TASK REQUIREMENTS
Please write each record out again word for word.

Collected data
_ _ _ _ _

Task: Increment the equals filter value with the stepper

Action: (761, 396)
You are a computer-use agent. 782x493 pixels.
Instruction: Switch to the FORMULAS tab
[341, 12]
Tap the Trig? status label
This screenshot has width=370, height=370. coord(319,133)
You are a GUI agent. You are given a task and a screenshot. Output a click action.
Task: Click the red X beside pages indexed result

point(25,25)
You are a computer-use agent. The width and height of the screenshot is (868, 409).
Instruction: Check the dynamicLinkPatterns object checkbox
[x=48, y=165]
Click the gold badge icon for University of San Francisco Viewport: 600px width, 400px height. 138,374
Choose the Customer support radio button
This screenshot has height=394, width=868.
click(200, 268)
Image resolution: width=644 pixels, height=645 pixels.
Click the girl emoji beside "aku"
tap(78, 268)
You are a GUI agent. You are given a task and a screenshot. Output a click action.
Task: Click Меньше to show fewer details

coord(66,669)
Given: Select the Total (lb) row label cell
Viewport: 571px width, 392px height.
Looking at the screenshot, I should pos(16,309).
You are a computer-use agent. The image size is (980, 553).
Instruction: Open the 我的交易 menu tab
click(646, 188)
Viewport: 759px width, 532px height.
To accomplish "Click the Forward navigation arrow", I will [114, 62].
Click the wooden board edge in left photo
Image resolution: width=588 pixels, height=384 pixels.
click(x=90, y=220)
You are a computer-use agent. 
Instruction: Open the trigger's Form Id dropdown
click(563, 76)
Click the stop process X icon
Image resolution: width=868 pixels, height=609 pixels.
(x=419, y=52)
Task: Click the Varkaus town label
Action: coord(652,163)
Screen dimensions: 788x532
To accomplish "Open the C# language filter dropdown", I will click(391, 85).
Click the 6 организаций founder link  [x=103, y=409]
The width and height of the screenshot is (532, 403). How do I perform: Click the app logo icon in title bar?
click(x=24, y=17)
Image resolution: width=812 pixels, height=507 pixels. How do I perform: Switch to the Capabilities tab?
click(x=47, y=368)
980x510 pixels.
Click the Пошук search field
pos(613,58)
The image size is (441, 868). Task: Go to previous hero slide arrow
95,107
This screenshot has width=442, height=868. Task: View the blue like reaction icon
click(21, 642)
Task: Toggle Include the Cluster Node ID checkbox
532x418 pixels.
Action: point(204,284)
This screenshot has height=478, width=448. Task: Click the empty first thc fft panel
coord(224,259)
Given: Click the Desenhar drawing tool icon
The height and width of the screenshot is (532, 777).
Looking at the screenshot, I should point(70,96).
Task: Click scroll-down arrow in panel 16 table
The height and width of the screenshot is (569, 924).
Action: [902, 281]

_ _ _ _ _

ANSWER BOX
Task: Increment the equals filter value with the stepper

Action: (761, 396)
You are a computer-use agent. 782x493 pixels.
Instruction: Switch to the FORMULAS tab
[341, 12]
Tap the Trig? status label
This screenshot has width=370, height=370. coord(319,133)
You are a GUI agent. You are given a task and a screenshot. Output a click action.
Task: Click the red X beside pages indexed result

point(25,25)
You are a computer-use agent. The width and height of the screenshot is (868, 409).
Instruction: Check the dynamicLinkPatterns object checkbox
[x=48, y=165]
Click the gold badge icon for University of San Francisco Viewport: 600px width, 400px height. 138,374
Choose the Customer support radio button
This screenshot has height=394, width=868.
click(200, 268)
Image resolution: width=644 pixels, height=645 pixels.
Click the girl emoji beside "aku"
tap(78, 268)
You are a GUI agent. You are given a task and a screenshot. Output a click action.
Task: Click Меньше to show fewer details

coord(66,669)
Given: Select the Total (lb) row label cell
Viewport: 571px width, 392px height.
Looking at the screenshot, I should pos(16,309).
You are a computer-use agent. The image size is (980, 553).
Instruction: Open the 我的交易 menu tab
click(646, 188)
Viewport: 759px width, 532px height.
To accomplish "Click the Forward navigation arrow", I will [114, 62].
Click the wooden board edge in left photo
Image resolution: width=588 pixels, height=384 pixels.
click(x=90, y=220)
You are a computer-use agent. 
Instruction: Open the trigger's Form Id dropdown
click(563, 76)
Click the stop process X icon
Image resolution: width=868 pixels, height=609 pixels.
(x=419, y=52)
Task: Click the Varkaus town label
Action: coord(652,163)
Screen dimensions: 788x532
To accomplish "Open the C# language filter dropdown", I will click(391, 85).
Click the 6 организаций founder link  [x=103, y=409]
The width and height of the screenshot is (532, 403). How do I perform: Click the app logo icon in title bar?
click(x=24, y=17)
Image resolution: width=812 pixels, height=507 pixels. How do I perform: Switch to the Capabilities tab?
click(x=47, y=368)
980x510 pixels.
Click the Пошук search field
pos(613,58)
The image size is (441, 868). Task: Go to previous hero slide arrow
95,107
This screenshot has width=442, height=868. Task: View the blue like reaction icon
click(21, 642)
Task: Toggle Include the Cluster Node ID checkbox
532x418 pixels.
Action: point(204,284)
This screenshot has height=478, width=448. Task: Click the empty first thc fft panel
coord(224,259)
Given: Click the Desenhar drawing tool icon
The height and width of the screenshot is (532, 777).
Looking at the screenshot, I should point(70,96).
Task: Click scroll-down arrow in panel 16 table
The height and width of the screenshot is (569, 924).
Action: [902, 281]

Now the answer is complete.